Chateau d’Abalone Verdejo, Paso Robles, 2013, around $20:  Patient appears pale: HTML hexadecimal number #FFFF31, ‘Daffodil’.  Wine functions well on the olfactory level, showing tropical dementia with distinct delusions of being made from mango and pineapple, although balanced by more healthy grounding in good old American Bosc pear.  Precocious development in a wine so young; a diagnosis of Lolita Complex seems warranted.  A sexually salubrious drinker may wish to wait until the wine has attained statutory acceptability, although priests and Gary Glitter fans will not want to cellar it for more than an hour.

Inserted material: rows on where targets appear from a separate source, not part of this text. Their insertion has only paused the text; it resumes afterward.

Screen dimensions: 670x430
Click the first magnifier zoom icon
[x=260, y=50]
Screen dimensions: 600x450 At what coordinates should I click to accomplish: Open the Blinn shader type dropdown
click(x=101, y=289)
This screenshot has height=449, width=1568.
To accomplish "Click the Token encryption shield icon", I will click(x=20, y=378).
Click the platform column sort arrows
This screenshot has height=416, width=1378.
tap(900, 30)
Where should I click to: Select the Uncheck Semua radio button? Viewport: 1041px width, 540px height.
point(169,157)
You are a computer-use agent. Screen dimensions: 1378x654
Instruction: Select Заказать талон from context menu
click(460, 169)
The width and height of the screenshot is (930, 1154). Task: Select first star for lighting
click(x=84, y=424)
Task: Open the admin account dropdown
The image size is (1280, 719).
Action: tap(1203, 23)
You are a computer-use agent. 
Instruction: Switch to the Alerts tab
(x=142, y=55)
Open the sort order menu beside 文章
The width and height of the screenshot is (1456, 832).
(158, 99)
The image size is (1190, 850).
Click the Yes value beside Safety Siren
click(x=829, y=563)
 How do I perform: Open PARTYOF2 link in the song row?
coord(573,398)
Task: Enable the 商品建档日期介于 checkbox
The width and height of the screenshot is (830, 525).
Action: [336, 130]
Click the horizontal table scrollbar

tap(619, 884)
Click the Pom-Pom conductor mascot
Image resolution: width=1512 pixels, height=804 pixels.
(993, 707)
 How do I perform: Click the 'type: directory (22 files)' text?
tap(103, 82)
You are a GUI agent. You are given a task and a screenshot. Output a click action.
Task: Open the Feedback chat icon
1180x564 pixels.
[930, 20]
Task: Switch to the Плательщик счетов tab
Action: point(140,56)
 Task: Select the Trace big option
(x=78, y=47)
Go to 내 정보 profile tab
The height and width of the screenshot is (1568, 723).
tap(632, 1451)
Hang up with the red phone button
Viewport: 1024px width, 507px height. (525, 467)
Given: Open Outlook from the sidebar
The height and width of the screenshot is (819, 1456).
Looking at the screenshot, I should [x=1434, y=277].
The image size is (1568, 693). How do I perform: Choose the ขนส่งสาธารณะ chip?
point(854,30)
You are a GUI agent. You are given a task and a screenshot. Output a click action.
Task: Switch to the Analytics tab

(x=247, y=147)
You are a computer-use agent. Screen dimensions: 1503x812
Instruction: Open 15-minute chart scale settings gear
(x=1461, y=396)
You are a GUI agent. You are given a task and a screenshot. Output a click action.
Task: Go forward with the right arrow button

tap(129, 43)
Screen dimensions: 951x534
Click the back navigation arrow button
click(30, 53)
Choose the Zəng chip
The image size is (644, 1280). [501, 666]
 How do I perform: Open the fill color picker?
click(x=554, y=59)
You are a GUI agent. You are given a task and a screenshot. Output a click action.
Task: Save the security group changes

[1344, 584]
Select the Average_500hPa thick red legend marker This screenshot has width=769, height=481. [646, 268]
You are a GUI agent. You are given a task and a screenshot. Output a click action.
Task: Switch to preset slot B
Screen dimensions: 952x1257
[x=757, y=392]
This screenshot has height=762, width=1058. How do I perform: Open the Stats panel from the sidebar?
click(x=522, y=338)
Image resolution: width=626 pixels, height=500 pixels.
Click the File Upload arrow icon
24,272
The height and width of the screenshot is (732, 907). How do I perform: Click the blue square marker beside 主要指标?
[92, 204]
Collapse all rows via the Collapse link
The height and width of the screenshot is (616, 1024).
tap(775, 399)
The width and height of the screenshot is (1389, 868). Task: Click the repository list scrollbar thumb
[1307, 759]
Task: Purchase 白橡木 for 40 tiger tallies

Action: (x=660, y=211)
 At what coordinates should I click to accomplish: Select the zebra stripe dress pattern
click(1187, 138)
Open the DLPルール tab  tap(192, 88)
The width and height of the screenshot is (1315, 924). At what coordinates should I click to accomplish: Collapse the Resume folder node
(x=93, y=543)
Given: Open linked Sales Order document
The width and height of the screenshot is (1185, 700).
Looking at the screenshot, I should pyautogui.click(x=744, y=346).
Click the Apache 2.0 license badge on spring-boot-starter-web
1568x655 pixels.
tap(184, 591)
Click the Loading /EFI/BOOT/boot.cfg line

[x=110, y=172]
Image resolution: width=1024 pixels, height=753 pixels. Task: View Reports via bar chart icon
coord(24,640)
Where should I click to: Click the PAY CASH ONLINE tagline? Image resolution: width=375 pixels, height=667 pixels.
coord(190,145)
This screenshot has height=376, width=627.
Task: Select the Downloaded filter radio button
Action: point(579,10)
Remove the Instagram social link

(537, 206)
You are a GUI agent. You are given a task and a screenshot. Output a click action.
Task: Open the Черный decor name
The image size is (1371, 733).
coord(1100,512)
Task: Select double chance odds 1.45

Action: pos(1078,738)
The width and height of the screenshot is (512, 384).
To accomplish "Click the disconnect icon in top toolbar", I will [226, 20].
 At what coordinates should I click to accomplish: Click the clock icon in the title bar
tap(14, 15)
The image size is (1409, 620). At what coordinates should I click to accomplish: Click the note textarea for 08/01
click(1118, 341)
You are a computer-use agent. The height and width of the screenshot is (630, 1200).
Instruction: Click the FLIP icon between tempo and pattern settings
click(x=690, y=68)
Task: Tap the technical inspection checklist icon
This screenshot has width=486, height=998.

Stolen photo.  If I would have taken it, I wouldn't spilled the shit.

Stolen photo. If I would have taken it, I wouldn’t have spilled the shit.

Pink Zeppelin Dry Rosé, Paso Robles, 2013, about $20:  Gender dysphoria is a preliminary diagnosis:  Wine is incorrigibly and wantonly pink, a color that in Western culture symbolizes femininity, sensitivity, tenderness, whereas über-mannish ‘Zeppelin’ connotes National Socialism and death from above; juxtaposing the two is the wine equivalent of Herman Goering pissing rainbows.  Wine displays multiple personality disorder as—depending on the session—grenache, syrah, mourvedre and cinsault each emerge as the dominant identity, manifesting creamy strawberry, ripe watermelon and finally, grapefruit.

Stolen photo.  If I would have taken it, there would have only been one bottle because that's all that cheap fuck sent me.

Stolen photo. If I would have taken it, there would have only been one bottle because that’s all that cheap fuck sent me.

Colossus Syrah, Paso Robles, 2012, around $50:  I confess to misdiagnosing this patient, and all the subsequent mayhem is down to me—up to (but not including) medical malpractice suits.  During our first session, the patient showed the textbook symptoms of megalomania, more commonly referred to as ‘narcissistic personality disorder’.  Patient believes he is the Greek Titan Helios somehow transported from Rhodes to Morro Bay (possibly in pieces, like the Statue of Liberty) and manifested delusion of grandeur in the fixed belief that he possesses superior qualities in strength, power and general scrumptiosity.

In fact, during our second session, I delved deeper into the subject, by which I mean I opened the bottle and drank from it, and concluded that all the ego, sense of omnipotence and grandiose delusions are justified.  This wine is indeed superior to all other Paso Robles syrahs, and me and the Titan just rented a room at the Farmhouse Motel.